*** EXERCISE MATERIALS

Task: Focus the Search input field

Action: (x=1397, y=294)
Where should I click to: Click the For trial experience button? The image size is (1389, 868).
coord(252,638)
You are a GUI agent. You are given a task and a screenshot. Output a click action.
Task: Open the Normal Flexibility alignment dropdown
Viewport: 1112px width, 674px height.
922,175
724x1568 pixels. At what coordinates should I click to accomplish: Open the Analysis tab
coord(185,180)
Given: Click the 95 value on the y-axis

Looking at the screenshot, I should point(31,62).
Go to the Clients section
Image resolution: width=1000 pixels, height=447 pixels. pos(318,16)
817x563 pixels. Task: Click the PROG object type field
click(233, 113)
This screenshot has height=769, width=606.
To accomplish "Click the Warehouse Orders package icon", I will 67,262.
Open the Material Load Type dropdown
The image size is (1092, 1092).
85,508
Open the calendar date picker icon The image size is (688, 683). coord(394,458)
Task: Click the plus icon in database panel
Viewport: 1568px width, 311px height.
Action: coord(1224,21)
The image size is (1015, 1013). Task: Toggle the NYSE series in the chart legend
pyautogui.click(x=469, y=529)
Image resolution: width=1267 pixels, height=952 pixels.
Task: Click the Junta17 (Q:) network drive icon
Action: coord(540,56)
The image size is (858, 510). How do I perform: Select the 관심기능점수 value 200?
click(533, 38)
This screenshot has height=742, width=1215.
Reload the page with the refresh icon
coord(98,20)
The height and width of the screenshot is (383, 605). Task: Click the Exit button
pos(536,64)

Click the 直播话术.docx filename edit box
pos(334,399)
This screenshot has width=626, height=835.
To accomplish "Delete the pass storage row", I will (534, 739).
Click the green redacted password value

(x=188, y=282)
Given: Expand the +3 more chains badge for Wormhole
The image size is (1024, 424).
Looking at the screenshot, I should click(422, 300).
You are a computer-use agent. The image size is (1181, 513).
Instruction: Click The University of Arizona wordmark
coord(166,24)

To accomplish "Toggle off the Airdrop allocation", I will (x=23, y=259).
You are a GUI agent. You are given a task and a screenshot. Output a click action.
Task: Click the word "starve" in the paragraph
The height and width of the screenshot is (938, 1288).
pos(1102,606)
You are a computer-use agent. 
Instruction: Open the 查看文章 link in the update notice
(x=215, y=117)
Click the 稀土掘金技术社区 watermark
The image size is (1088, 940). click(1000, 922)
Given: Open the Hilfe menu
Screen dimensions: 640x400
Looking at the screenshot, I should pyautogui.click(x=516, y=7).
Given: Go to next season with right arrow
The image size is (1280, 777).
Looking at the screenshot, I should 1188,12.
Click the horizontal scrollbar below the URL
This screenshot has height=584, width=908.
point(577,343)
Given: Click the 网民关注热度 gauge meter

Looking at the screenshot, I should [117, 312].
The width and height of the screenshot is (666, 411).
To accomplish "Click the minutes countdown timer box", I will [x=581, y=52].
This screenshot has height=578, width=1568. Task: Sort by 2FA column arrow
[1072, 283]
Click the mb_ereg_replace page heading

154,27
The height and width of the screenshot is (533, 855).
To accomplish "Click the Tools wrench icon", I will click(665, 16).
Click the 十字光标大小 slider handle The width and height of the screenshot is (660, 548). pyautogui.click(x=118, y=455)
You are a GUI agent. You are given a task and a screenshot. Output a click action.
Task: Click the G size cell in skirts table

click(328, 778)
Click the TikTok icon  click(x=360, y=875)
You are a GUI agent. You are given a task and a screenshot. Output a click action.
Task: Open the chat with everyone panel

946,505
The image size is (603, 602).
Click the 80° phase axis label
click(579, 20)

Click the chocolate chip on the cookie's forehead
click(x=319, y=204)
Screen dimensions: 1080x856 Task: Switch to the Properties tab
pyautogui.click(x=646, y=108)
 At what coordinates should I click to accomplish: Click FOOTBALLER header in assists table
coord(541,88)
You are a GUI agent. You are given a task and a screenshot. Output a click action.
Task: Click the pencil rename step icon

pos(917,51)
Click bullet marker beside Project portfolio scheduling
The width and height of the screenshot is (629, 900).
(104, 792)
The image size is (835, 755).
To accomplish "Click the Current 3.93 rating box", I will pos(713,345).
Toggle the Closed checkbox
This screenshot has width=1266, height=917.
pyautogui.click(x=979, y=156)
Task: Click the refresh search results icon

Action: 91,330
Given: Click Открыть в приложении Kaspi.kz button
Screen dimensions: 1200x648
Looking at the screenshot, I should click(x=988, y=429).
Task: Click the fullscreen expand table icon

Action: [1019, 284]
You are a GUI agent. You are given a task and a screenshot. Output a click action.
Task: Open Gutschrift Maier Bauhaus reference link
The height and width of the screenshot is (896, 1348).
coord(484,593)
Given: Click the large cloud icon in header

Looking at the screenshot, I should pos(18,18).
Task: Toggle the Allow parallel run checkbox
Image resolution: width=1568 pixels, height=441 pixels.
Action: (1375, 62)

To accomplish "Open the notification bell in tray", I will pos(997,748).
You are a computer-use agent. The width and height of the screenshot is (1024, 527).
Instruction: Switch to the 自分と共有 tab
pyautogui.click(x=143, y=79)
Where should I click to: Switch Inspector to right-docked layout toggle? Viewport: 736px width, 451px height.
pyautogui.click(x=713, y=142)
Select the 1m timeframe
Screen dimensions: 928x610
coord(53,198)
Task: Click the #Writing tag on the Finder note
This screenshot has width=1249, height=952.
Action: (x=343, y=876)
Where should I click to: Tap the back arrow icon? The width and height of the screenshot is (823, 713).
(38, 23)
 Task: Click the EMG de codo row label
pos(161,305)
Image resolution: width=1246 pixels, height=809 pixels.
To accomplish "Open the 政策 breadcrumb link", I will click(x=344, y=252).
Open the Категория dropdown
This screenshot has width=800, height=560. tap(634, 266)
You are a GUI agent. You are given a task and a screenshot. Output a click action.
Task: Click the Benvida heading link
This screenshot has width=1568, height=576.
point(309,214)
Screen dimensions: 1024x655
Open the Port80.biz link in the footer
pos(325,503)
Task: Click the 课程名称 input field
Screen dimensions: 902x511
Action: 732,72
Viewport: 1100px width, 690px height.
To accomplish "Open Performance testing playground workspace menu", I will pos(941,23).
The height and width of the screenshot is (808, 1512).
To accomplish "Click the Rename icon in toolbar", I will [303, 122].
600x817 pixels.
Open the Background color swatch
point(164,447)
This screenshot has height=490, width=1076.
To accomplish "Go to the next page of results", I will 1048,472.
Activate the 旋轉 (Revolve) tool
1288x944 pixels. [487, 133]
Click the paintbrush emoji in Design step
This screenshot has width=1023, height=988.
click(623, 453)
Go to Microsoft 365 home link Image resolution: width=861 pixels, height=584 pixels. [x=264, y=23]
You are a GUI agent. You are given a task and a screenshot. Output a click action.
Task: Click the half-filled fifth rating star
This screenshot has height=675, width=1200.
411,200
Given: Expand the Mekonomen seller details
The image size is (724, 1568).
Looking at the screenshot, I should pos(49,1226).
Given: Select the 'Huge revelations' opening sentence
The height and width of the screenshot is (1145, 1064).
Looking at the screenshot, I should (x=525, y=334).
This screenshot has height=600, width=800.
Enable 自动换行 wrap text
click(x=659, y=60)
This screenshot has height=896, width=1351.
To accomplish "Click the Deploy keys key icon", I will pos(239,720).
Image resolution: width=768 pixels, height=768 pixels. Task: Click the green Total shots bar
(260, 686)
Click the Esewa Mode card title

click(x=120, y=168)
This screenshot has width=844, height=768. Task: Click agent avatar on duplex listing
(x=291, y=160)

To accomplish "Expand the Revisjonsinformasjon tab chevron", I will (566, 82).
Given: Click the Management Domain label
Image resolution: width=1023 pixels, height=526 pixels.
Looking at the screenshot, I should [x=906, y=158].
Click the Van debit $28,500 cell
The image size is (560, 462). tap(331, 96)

******

● **YOUR GOAL**: A word-for-word copy of all the material is the required answer.

● **ANSWER SECTION**:
Task: Focus the Search input field

Action: (x=1397, y=294)
Where should I click to: Click the For trial experience button? The image size is (1389, 868).
coord(252,638)
You are a GUI agent. You are given a task and a screenshot. Output a click action.
Task: Open the Normal Flexibility alignment dropdown
Viewport: 1112px width, 674px height.
922,175
724x1568 pixels. At what coordinates should I click to accomplish: Open the Analysis tab
coord(185,180)
Given: Click the 95 value on the y-axis

Looking at the screenshot, I should point(31,62).
Go to the Clients section
Image resolution: width=1000 pixels, height=447 pixels. pos(318,16)
817x563 pixels. Task: Click the PROG object type field
click(233, 113)
This screenshot has height=769, width=606.
To accomplish "Click the Warehouse Orders package icon", I will 67,262.
Open the Material Load Type dropdown
The image size is (1092, 1092).
85,508
Open the calendar date picker icon The image size is (688, 683). coord(394,458)
Task: Click the plus icon in database panel
Viewport: 1568px width, 311px height.
Action: coord(1224,21)
The image size is (1015, 1013). Task: Toggle the NYSE series in the chart legend
pyautogui.click(x=469, y=529)
Image resolution: width=1267 pixels, height=952 pixels.
Task: Click the Junta17 (Q:) network drive icon
Action: coord(540,56)
The image size is (858, 510). How do I perform: Select the 관심기능점수 value 200?
click(533, 38)
This screenshot has height=742, width=1215.
Reload the page with the refresh icon
coord(98,20)
The height and width of the screenshot is (383, 605). Task: Click the Exit button
pos(536,64)

Click the 直播话术.docx filename edit box
pos(334,399)
This screenshot has width=626, height=835.
To accomplish "Delete the pass storage row", I will (534, 739).
Click the green redacted password value

(x=188, y=282)
Given: Expand the +3 more chains badge for Wormhole
The image size is (1024, 424).
Looking at the screenshot, I should click(422, 300).
You are a computer-use agent. The image size is (1181, 513).
Instruction: Click The University of Arizona wordmark
coord(166,24)

To accomplish "Toggle off the Airdrop allocation", I will (x=23, y=259).
You are a GUI agent. You are given a task and a screenshot. Output a click action.
Task: Click the word "starve" in the paragraph
The height and width of the screenshot is (938, 1288).
pos(1102,606)
You are a computer-use agent. 
Instruction: Open the 查看文章 link in the update notice
(x=215, y=117)
Click the 稀土掘金技术社区 watermark
The image size is (1088, 940). click(1000, 922)
Given: Open the Hilfe menu
Screen dimensions: 640x400
Looking at the screenshot, I should pyautogui.click(x=516, y=7).
Given: Go to next season with right arrow
The image size is (1280, 777).
Looking at the screenshot, I should 1188,12.
Click the horizontal scrollbar below the URL
This screenshot has height=584, width=908.
point(577,343)
Given: Click the 网民关注热度 gauge meter

Looking at the screenshot, I should [117, 312].
The width and height of the screenshot is (666, 411).
To accomplish "Click the minutes countdown timer box", I will [x=581, y=52].
This screenshot has height=578, width=1568. Task: Sort by 2FA column arrow
[1072, 283]
Click the mb_ereg_replace page heading

154,27
The height and width of the screenshot is (533, 855).
To accomplish "Click the Tools wrench icon", I will click(665, 16).
Click the 十字光标大小 slider handle The width and height of the screenshot is (660, 548). pyautogui.click(x=118, y=455)
You are a GUI agent. You are given a task and a screenshot. Output a click action.
Task: Click the G size cell in skirts table

click(328, 778)
Click the TikTok icon  click(x=360, y=875)
You are a GUI agent. You are given a task and a screenshot. Output a click action.
Task: Open the chat with everyone panel

946,505
The image size is (603, 602).
Click the 80° phase axis label
click(579, 20)

Click the chocolate chip on the cookie's forehead
click(x=319, y=204)
Screen dimensions: 1080x856 Task: Switch to the Properties tab
pyautogui.click(x=646, y=108)
 At what coordinates should I click to accomplish: Click FOOTBALLER header in assists table
coord(541,88)
You are a GUI agent. You are given a task and a screenshot. Output a click action.
Task: Click the pencil rename step icon

pos(917,51)
Click bullet marker beside Project portfolio scheduling
The width and height of the screenshot is (629, 900).
(104, 792)
The image size is (835, 755).
To accomplish "Click the Current 3.93 rating box", I will pos(713,345).
Toggle the Closed checkbox
This screenshot has width=1266, height=917.
pyautogui.click(x=979, y=156)
Task: Click the refresh search results icon

Action: 91,330
Given: Click Открыть в приложении Kaspi.kz button
Screen dimensions: 1200x648
Looking at the screenshot, I should click(x=988, y=429).
Task: Click the fullscreen expand table icon

Action: [1019, 284]
You are a GUI agent. You are given a task and a screenshot. Output a click action.
Task: Open Gutschrift Maier Bauhaus reference link
The height and width of the screenshot is (896, 1348).
coord(484,593)
Given: Click the large cloud icon in header

Looking at the screenshot, I should pos(18,18).
Task: Toggle the Allow parallel run checkbox
Image resolution: width=1568 pixels, height=441 pixels.
Action: (1375, 62)

To accomplish "Open the notification bell in tray", I will pos(997,748).
You are a computer-use agent. The width and height of the screenshot is (1024, 527).
Instruction: Switch to the 自分と共有 tab
pyautogui.click(x=143, y=79)
Where should I click to: Switch Inspector to right-docked layout toggle? Viewport: 736px width, 451px height.
pyautogui.click(x=713, y=142)
Select the 1m timeframe
Screen dimensions: 928x610
coord(53,198)
Task: Click the #Writing tag on the Finder note
This screenshot has width=1249, height=952.
Action: (x=343, y=876)
Where should I click to: Tap the back arrow icon? The width and height of the screenshot is (823, 713).
(38, 23)
 Task: Click the EMG de codo row label
pos(161,305)
Image resolution: width=1246 pixels, height=809 pixels.
To accomplish "Open the 政策 breadcrumb link", I will click(x=344, y=252).
Open the Категория dropdown
This screenshot has width=800, height=560. tap(634, 266)
You are a GUI agent. You are given a task and a screenshot. Output a click action.
Task: Click the Benvida heading link
This screenshot has width=1568, height=576.
point(309,214)
Screen dimensions: 1024x655
Open the Port80.biz link in the footer
pos(325,503)
Task: Click the 课程名称 input field
Screen dimensions: 902x511
Action: 732,72
Viewport: 1100px width, 690px height.
To accomplish "Open Performance testing playground workspace menu", I will pos(941,23).
The height and width of the screenshot is (808, 1512).
To accomplish "Click the Rename icon in toolbar", I will [303, 122].
600x817 pixels.
Open the Background color swatch
point(164,447)
This screenshot has height=490, width=1076.
To accomplish "Go to the next page of results", I will 1048,472.
Activate the 旋轉 (Revolve) tool
1288x944 pixels. [487, 133]
Click the paintbrush emoji in Design step
This screenshot has width=1023, height=988.
click(623, 453)
Go to Microsoft 365 home link Image resolution: width=861 pixels, height=584 pixels. [x=264, y=23]
You are a GUI agent. You are given a task and a screenshot. Output a click action.
Task: Click the half-filled fifth rating star
This screenshot has height=675, width=1200.
411,200
Given: Expand the Mekonomen seller details
The image size is (724, 1568).
Looking at the screenshot, I should pos(49,1226).
Given: Select the 'Huge revelations' opening sentence
The height and width of the screenshot is (1145, 1064).
Looking at the screenshot, I should (x=525, y=334).
This screenshot has height=600, width=800.
Enable 自动换行 wrap text
click(x=659, y=60)
This screenshot has height=896, width=1351.
To accomplish "Click the Deploy keys key icon", I will pos(239,720).
Image resolution: width=768 pixels, height=768 pixels. Task: Click the green Total shots bar
(260, 686)
Click the Esewa Mode card title

click(x=120, y=168)
This screenshot has width=844, height=768. Task: Click agent avatar on duplex listing
(x=291, y=160)

To accomplish "Expand the Revisjonsinformasjon tab chevron", I will (566, 82).
Given: Click the Management Domain label
Image resolution: width=1023 pixels, height=526 pixels.
Looking at the screenshot, I should [x=906, y=158].
Click the Van debit $28,500 cell
The image size is (560, 462). tap(331, 96)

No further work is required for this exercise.